Les États-Unis ont annoncé mercredi de nouvelles restrictions de visas visant plusieurs responsables d’Afrique, des Caraïbes et du Brésil, accusés par Washington d’entretenir des liens avec le programme cubain d’envoi de personnel médical à l’étranger. Le secrétaire d’État Marco Rubio a précisé que cette mesure s’inscrit dans la politique de fermeté adoptée par l’administration Trump à l’égard de La Havane.
Selon un communiqué de Rubio, le département d’État a révoqué les visas de Mozart Julio Tabosa Sales, haut fonctionnaire du ministère brésilien de la Santé, ainsi que d’Alberto Kleiman, ancien cadre de l’Organisation panaméricaine de la santé. D’autres responsables seraient également visés, originaires d’Afrique, de Cuba et de la Grenade, mais leurs noms n’ont pas été rendus publics.
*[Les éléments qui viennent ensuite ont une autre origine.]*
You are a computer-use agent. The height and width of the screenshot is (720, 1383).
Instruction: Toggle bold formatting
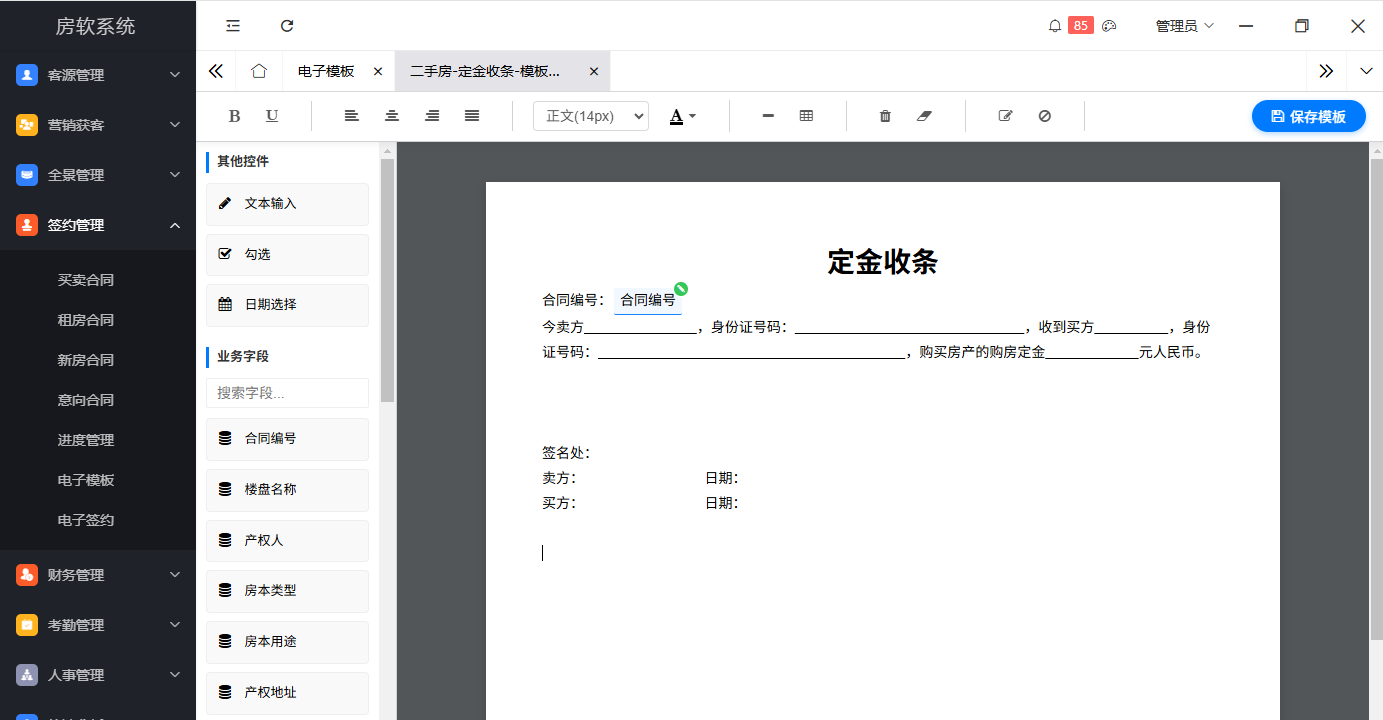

Washington accuse ce programme cubain, connu sous le nom de « missions médicales », de constituer une forme d’exploitation de la main-d’œuvre, affirmant que les médecins et soignants envoyés à l’étranger ne bénéficient pas de conditions de travail équitables et que La Havane confisque une grande partie de leurs revenus. Les autorités américaines affirment vouloir mettre fin à cette pratique, qu’elles jugent abusive.
Le gouvernement cubain a dénoncé ces sanctions comme un prétexte « cynique » visant à priver l’île d’une importante source de devises étrangères. « La coopération médicale de Cuba se poursuivra », a réagi Johana Tablada, directrice adjointe des affaires américaines au ministère cubain des Affaires étrangères, sur le réseau X. Elle a accusé Marco Rubio de prioriser « le financement du génocide israélien en Palestine, la torture de Cuba et l’attaque contre les services de santé pour ceux qui en ont le plus besoin ».
Les pays caribéens concernés ont déjà rejeté par le passé les accusations américaines, défendant la valeur et l’impact de l’aide médicale cubaine sur leurs systèmes de santé. Malgré les critiques, Washington semble déterminé à étendre cette politique, qui s’ajoute à un ensemble plus large de mesures restrictives contre Cuba mises en place depuis le retour de Donald Trump à la Maison-Blanche.